* [Extracted records]:
=====
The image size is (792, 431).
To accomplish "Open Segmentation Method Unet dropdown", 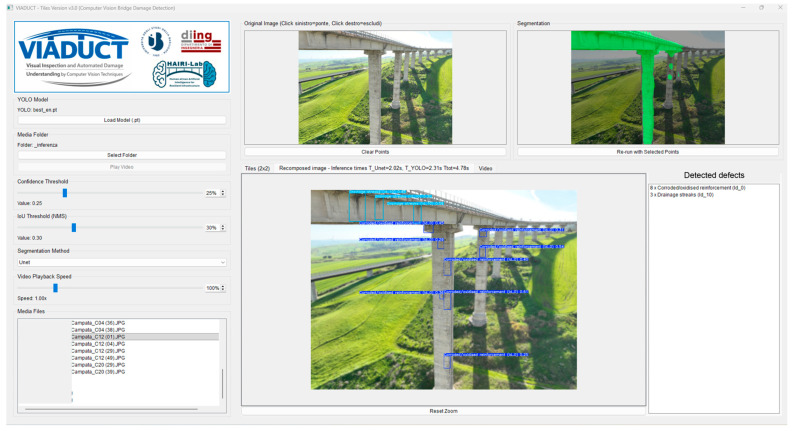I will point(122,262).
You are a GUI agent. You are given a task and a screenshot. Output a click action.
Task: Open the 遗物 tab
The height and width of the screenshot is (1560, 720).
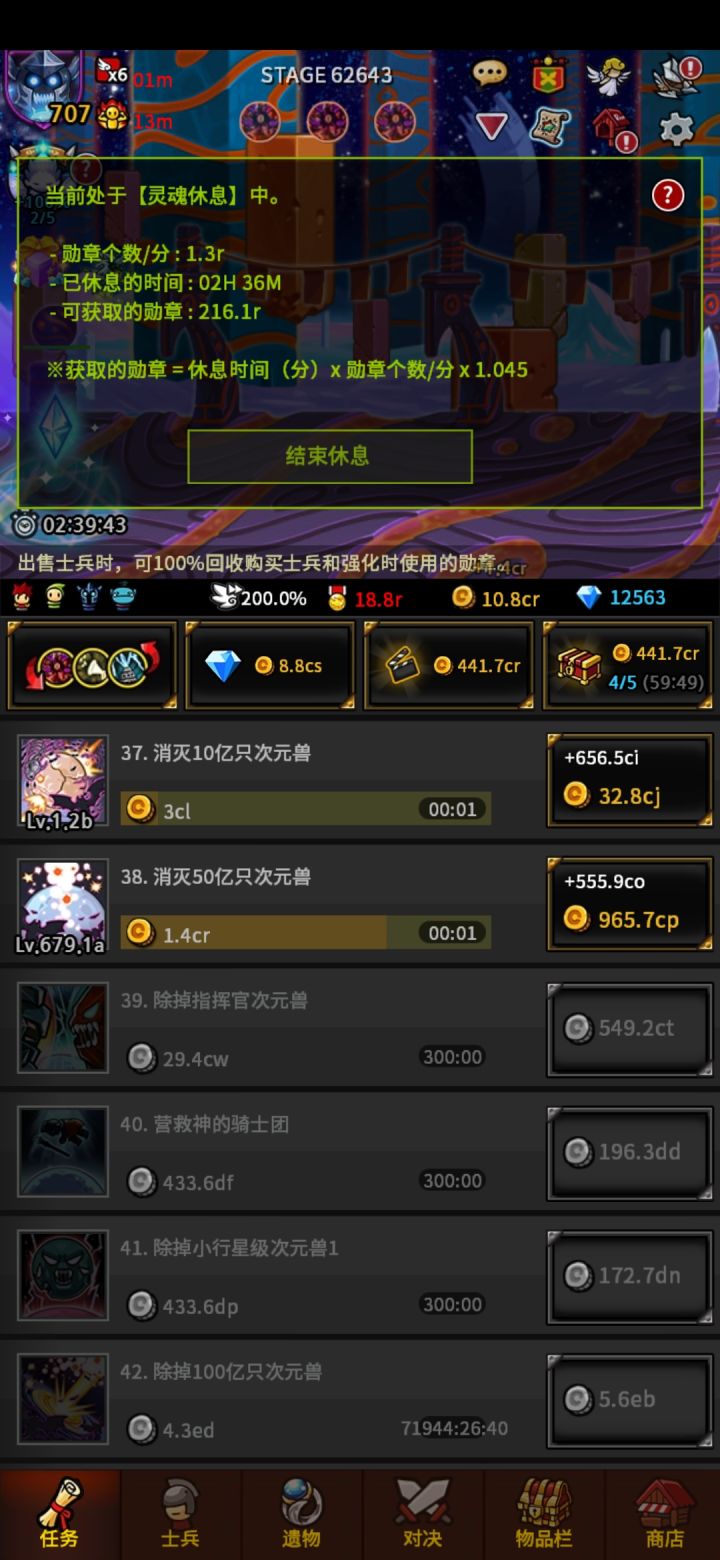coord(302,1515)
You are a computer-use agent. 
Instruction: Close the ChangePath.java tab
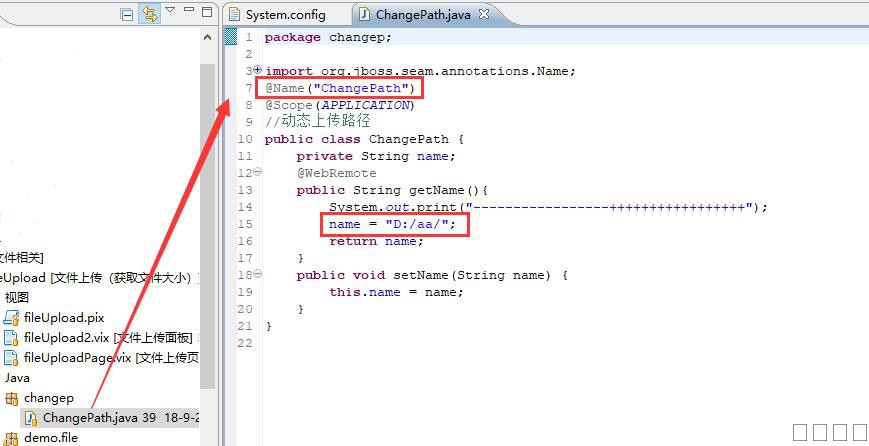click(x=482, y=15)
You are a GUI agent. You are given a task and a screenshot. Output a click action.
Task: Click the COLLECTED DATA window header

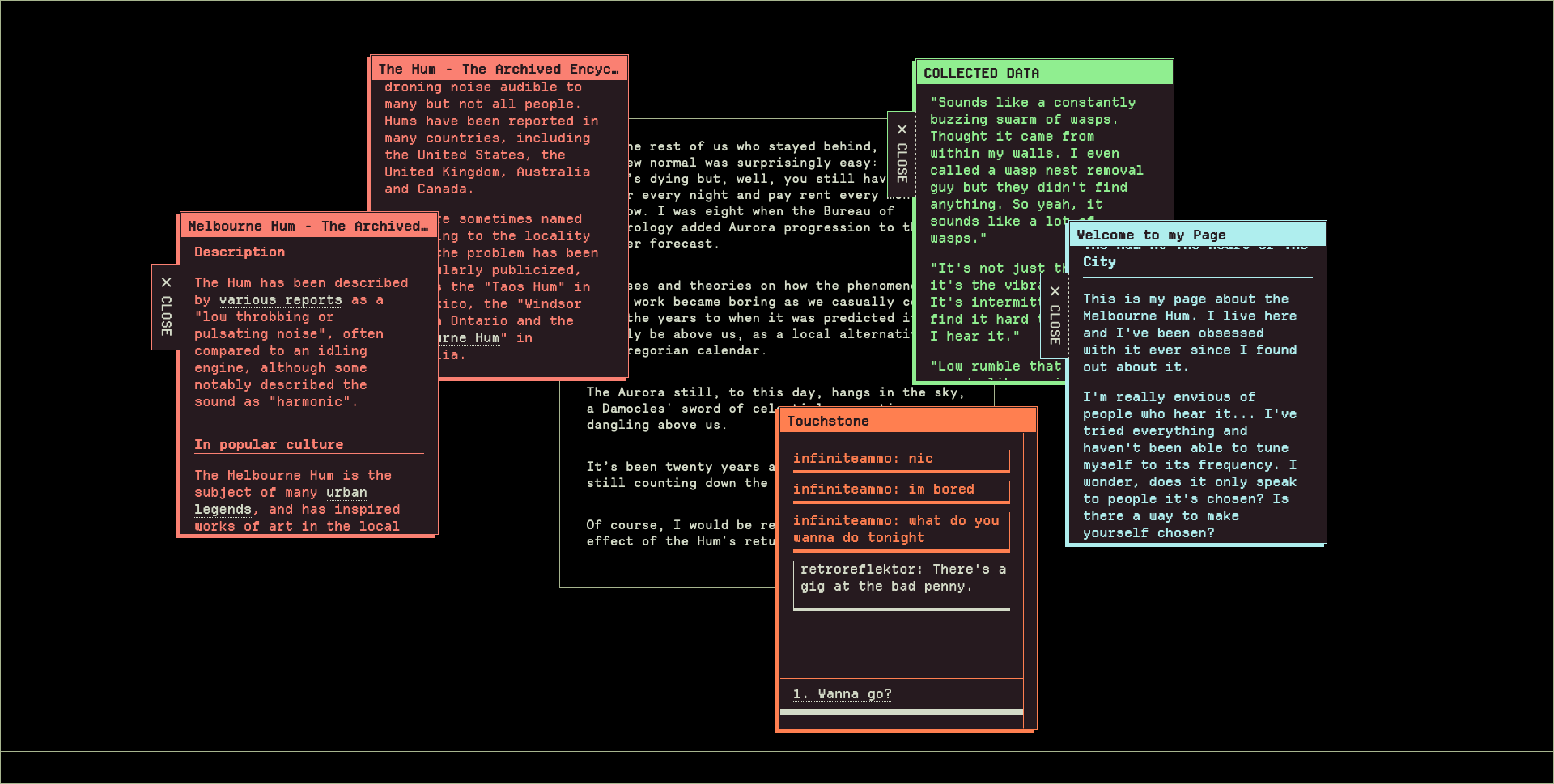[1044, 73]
=====
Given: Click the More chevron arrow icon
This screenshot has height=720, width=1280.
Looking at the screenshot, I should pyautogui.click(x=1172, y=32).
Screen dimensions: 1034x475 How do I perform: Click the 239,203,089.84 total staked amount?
=====
* [Requirement]:
From the records above, extract exactly and only the lines that begin at the line with "This screenshot has height=720, width=1280." and stop after the line with "Screen dimensions: 1034x475".

* [Response to the exercise]:
This screenshot has height=720, width=1280.
Looking at the screenshot, I should pyautogui.click(x=1172, y=32).
Screen dimensions: 1034x475 How do I perform: Click the 239,203,089.84 total staked amount?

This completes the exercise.